Um homem, 29 anos, de nacionalidade brasileira e ilegal no País, mas a viver em Cascais, foi detido pela PJ de Coimbra e está em prisão preventiva, por “estar fortemente indiciado” da prática de um crime de violação, na forma tentada, de que foi vítima uma jovem, de 19 anos, em Pedrogão Grande, distrito de Leiria, anunciou esta quarta-feira a Procuradoria da Comarca de Leiria.

O suspeito foi detido pela Polícia Judiciária (PJ) de Coimbra no passado dia 6 de janeiro. 

De acordo com o Ministério Público de Leiria, “dos autos resulta indiciado que, na noite de 5 para 6 de janeiro de 2019, pelas 3h00 da madrugada, junto ao terminal rodoviário de Pedrógão Grande, o arguido aproximou-se da jovem ofendida que se deslocava a pé, colocou as suas mãos em volta do pescoço desta e asfixiou-a, até a mesma perder a consciência. De seguida, arrastou-a para um parque subterrâneo ali existente.

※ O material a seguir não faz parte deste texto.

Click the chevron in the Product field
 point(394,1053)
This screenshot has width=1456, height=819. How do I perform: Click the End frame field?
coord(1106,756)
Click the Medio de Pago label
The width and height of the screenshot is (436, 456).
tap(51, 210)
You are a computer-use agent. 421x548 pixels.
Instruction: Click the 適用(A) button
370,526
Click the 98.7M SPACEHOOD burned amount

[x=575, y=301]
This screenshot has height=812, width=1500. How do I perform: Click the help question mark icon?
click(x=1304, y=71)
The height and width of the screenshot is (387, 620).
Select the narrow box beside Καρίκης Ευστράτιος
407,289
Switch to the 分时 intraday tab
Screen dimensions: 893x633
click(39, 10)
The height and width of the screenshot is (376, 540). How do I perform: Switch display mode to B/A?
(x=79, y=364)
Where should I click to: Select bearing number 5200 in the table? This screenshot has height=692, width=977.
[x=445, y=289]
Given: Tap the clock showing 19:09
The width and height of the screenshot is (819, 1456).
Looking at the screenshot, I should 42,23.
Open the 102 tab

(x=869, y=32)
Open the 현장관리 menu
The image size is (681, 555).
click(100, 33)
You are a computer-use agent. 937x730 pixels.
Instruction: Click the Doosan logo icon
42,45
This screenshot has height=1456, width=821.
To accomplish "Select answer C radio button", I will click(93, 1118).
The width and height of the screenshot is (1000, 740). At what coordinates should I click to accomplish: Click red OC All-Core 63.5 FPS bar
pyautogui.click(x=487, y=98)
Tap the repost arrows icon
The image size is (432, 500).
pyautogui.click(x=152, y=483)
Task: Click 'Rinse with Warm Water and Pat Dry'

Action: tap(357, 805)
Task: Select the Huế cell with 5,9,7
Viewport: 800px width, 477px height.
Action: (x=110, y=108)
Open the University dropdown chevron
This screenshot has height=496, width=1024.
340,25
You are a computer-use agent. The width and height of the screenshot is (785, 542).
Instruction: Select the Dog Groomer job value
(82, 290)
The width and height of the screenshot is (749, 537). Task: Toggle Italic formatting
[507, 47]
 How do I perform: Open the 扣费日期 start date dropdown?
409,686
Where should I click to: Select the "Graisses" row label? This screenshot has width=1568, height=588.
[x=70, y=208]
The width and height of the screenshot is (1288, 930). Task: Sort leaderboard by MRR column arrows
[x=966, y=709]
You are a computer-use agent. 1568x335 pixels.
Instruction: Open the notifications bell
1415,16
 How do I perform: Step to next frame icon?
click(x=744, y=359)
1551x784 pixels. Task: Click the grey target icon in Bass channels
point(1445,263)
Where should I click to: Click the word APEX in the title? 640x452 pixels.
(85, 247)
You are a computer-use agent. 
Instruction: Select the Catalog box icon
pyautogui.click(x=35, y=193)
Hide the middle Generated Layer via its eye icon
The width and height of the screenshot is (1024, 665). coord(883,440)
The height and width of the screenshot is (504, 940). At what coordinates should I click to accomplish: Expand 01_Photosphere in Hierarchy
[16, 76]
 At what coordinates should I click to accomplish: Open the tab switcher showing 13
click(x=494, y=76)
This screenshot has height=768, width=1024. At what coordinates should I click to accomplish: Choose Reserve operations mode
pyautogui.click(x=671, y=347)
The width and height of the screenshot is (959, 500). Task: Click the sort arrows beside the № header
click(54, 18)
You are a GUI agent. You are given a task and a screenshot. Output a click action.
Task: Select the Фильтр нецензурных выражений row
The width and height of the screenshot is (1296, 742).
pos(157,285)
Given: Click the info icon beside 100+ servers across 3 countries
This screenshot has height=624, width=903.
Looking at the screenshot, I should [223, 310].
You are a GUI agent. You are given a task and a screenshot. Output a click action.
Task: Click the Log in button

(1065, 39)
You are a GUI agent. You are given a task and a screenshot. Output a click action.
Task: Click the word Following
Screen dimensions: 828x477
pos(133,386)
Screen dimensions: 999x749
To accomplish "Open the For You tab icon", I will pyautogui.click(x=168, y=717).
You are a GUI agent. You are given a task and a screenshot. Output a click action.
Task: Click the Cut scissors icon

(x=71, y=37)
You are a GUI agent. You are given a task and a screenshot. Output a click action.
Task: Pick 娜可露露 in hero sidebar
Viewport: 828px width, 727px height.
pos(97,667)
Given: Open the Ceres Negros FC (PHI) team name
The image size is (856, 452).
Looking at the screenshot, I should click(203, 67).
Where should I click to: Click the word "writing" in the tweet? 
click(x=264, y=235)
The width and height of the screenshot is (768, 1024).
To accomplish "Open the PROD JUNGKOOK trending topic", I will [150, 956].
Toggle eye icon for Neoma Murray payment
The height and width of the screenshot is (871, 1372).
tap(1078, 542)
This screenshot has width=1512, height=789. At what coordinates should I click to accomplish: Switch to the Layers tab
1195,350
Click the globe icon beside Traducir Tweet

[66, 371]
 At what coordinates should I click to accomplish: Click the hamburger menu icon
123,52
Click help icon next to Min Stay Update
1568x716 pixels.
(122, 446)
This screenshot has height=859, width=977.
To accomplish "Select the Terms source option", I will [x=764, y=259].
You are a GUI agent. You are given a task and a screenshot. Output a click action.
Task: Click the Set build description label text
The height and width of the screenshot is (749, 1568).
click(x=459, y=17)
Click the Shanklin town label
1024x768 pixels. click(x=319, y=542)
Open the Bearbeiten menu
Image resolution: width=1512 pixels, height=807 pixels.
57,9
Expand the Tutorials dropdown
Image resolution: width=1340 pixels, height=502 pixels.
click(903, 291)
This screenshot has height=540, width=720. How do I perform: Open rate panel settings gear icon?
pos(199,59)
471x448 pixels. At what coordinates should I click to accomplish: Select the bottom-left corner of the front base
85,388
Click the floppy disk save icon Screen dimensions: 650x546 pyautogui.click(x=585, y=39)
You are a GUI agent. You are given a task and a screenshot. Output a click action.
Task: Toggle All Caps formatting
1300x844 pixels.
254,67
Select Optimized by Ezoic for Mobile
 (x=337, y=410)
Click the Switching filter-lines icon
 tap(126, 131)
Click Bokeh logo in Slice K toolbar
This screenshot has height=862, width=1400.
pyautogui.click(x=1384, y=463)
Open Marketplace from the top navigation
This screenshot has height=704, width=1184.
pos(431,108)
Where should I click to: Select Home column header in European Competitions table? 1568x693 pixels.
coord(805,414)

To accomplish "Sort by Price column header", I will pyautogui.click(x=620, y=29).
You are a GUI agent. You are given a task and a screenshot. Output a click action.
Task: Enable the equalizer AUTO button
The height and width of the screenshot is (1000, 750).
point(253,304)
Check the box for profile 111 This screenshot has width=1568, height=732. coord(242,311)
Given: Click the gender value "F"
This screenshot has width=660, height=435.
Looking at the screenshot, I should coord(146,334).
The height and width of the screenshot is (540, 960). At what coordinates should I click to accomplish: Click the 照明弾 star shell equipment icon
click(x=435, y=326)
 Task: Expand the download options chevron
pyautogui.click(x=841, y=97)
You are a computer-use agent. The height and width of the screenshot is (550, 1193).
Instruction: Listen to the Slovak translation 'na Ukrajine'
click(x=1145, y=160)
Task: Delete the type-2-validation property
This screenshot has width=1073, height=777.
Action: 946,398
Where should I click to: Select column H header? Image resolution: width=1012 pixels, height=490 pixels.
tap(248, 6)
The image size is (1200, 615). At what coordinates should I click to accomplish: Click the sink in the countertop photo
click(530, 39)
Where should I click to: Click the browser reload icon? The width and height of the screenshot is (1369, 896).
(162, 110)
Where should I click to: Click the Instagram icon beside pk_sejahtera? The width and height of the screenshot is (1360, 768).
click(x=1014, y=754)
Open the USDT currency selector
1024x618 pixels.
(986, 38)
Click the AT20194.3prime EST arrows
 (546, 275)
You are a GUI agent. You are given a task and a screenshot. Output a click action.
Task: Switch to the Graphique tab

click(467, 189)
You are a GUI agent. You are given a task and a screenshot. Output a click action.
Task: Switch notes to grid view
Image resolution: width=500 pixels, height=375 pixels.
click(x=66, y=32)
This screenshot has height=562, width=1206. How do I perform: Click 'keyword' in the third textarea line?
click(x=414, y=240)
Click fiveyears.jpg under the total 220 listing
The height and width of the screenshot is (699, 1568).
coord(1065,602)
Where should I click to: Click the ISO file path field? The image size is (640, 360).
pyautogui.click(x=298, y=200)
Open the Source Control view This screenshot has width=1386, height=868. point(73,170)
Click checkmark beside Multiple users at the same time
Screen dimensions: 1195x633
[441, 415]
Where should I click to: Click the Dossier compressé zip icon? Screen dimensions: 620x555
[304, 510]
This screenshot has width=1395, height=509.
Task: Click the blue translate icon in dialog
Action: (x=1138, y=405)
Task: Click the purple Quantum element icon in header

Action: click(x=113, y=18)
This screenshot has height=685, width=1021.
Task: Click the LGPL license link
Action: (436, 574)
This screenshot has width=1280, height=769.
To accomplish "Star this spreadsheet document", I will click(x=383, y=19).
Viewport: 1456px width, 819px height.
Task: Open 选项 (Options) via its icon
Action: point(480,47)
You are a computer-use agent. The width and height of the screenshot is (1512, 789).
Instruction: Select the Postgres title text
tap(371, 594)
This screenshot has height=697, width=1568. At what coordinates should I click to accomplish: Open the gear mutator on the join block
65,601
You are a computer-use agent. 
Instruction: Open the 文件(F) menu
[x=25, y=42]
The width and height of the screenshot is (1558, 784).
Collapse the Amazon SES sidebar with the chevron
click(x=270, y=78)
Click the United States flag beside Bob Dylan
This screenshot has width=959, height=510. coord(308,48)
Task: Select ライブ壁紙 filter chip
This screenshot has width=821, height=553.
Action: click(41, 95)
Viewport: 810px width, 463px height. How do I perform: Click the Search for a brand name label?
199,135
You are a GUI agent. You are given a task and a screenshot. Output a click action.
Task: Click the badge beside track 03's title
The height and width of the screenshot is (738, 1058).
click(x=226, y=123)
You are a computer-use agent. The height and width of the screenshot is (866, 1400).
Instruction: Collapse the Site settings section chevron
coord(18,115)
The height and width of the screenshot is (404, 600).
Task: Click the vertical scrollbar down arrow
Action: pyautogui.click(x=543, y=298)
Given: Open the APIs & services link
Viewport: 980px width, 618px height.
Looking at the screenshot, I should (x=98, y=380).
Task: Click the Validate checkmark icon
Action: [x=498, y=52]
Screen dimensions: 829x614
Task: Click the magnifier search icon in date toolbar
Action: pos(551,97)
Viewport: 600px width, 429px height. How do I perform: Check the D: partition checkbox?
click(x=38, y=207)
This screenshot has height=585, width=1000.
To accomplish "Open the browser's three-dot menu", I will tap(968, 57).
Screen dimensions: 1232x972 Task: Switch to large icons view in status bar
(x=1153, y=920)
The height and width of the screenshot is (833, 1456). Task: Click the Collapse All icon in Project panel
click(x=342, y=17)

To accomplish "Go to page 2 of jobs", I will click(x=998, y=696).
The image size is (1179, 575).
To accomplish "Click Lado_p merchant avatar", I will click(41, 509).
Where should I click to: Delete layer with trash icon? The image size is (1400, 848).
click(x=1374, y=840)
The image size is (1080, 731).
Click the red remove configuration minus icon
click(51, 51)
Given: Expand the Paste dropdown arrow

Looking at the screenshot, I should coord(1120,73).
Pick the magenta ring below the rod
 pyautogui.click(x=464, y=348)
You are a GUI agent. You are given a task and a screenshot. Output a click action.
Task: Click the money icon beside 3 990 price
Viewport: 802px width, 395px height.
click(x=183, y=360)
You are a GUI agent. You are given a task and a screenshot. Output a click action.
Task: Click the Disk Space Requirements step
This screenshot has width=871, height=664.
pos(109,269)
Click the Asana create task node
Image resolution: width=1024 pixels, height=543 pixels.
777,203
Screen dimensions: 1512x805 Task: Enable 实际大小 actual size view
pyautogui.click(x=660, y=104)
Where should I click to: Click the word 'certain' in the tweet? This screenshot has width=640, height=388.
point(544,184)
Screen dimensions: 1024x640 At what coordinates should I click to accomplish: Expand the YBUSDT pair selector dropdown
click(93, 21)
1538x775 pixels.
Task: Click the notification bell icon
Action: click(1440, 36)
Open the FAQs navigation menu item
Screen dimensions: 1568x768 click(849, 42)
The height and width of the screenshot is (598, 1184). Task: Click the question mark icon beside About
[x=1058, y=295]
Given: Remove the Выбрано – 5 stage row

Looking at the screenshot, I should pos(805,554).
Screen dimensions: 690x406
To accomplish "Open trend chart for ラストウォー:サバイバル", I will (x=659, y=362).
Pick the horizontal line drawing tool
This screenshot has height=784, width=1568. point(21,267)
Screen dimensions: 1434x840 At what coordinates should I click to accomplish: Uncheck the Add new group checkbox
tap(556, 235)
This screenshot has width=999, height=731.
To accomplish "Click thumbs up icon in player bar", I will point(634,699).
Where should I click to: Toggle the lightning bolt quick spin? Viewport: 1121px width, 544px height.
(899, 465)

O arguido só não logrou concretizar os seus intentos - manter relações sexuais de cópula completa com aquela – face à intervenção de militares da GNR”.
Sede da Procuradoria da Comarca de Leiria na rua Tenente Valadim


Segundo a Procuradoria da Comarca de Leiria, “após a elaboração de requerimento por parte do Ministério Público, no dia 8 de janeiro de 2019, o arguido foi sujeito a primeiro interrogatório judicial no Juízo Central de Instrução Criminal de Leiria”.

“O arguido, de nacionalidade brasileira, encontra-se em situação irregular no nosso país”, diz a Procuradoria da Comarca de Leiria, segundo a qual “verificando-se a existência de perigo de continuação de atividade criminosa, perigo de perturbação da ordem e tranquilidade públicas e perigo de fuga, no primeiro interrogatório judicial, na sequência do requerido pelo Ministério Público, foi determinado que o arguido aguardasse os trâmites do processo sujeito, cumulativamente, às obrigações decorrentes do termo de identidade e residência (TIR) e em prisão preventiva, com a possibilidade desta medida ser substituída pela obrigação de permanência na habitação, com recurso de meios técnicos de controlo à distância (vigilância eletrónica)”.

A investigação prossegue sob direção do Ministério Público do Departamento de Investigação e Ação Penal de Leiria, com a coadjuvação da Polícia Judiciária (PJ) de Coimbra.